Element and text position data
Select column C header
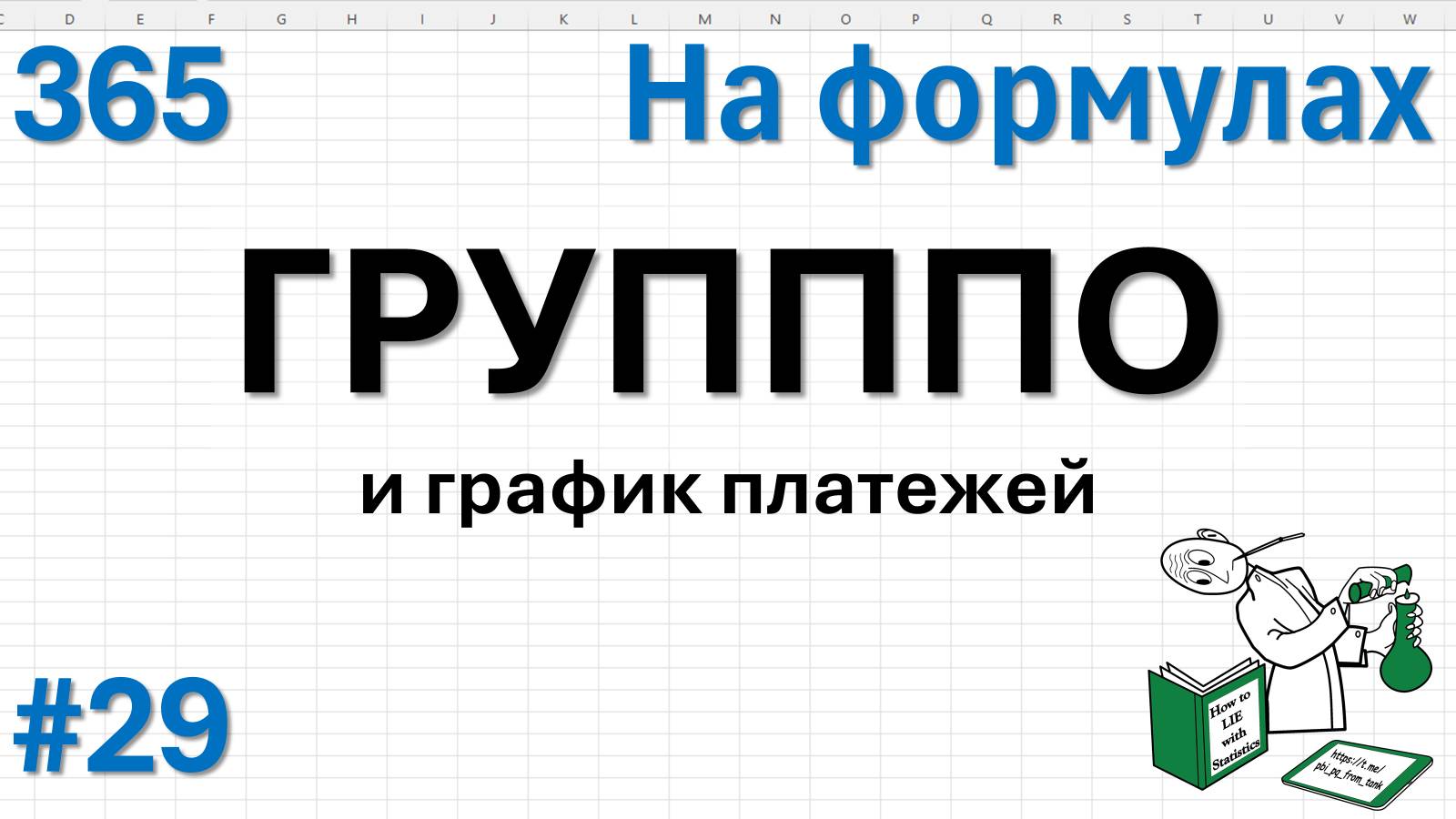The width and height of the screenshot is (1456, 819). click(2, 15)
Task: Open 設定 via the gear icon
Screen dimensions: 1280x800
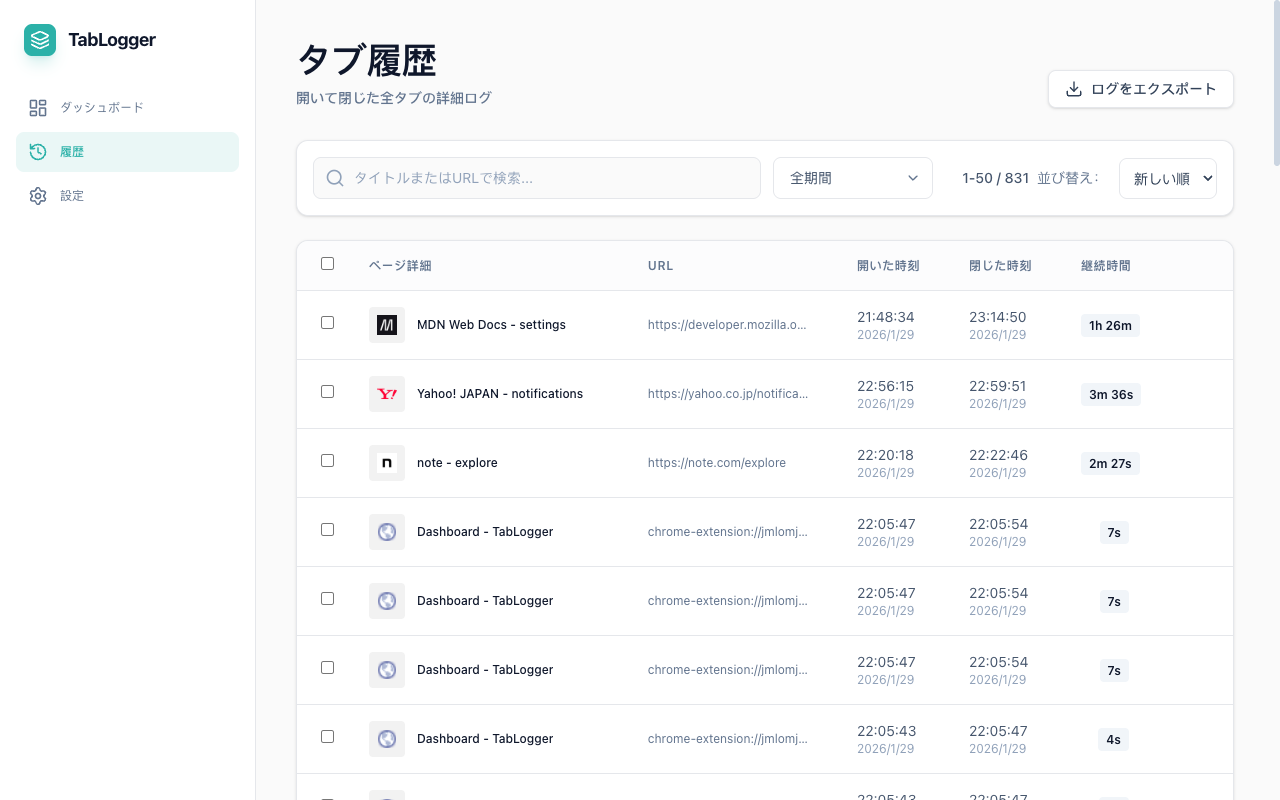Action: coord(38,195)

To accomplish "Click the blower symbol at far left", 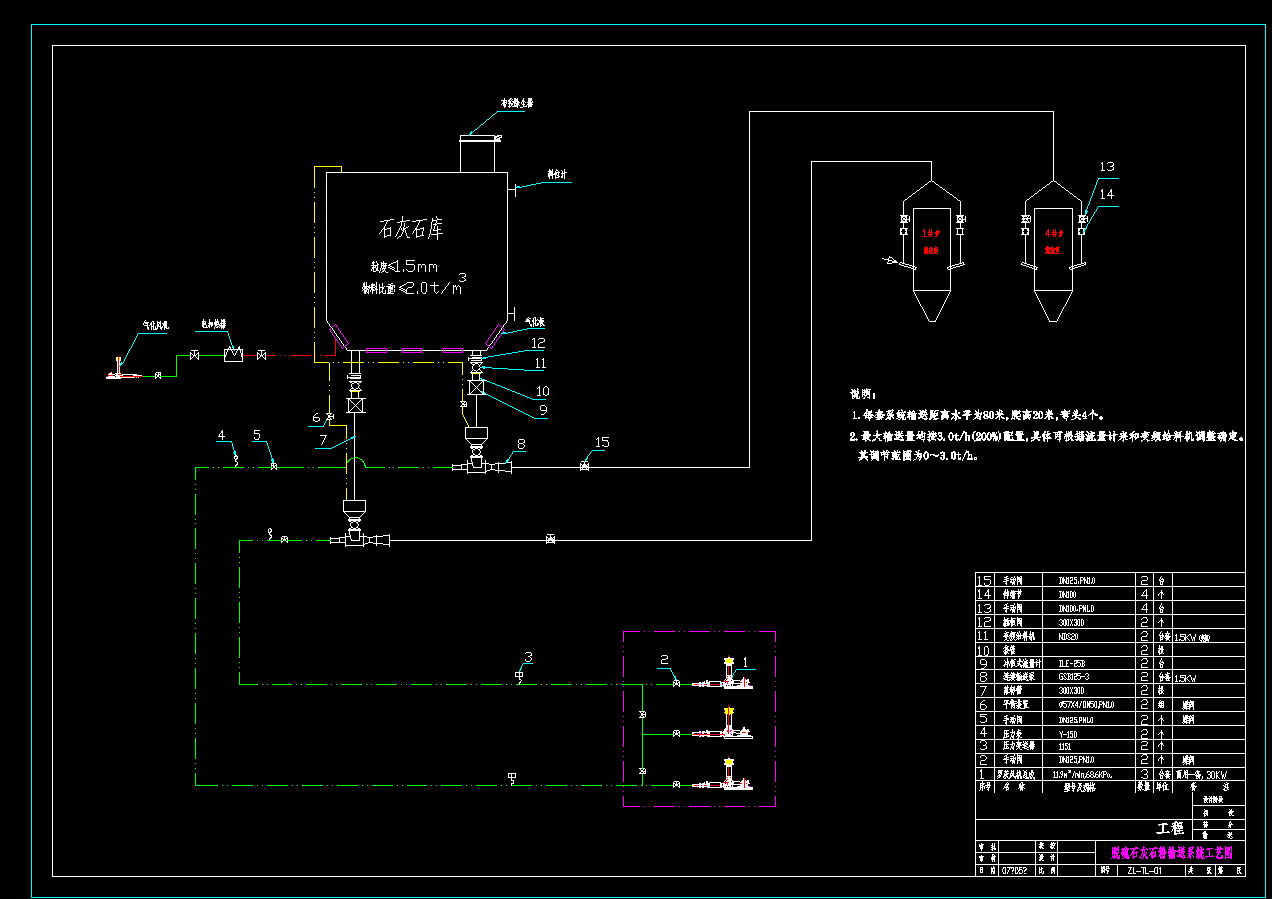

### [Goal]
Lay out every line of the material above as a Markdown table with two columns headed Row and Line, numbering the rows and skipping blank lines. Leave the pictures out of your answer.

### [Exercise output]
| Row | Line |
|---|---|
| 1 | Select column C header |
| 2 | The width and height of the screenshot is (1456, 819). click(2, 15) |
| 3 | Task: Open 設定 via the gear icon |
| 4 | Screen dimensions: 1280x800 |
| 5 | Action: coord(38,195) |
| 6 | To accomplish "Click the blower symbol at far left",  |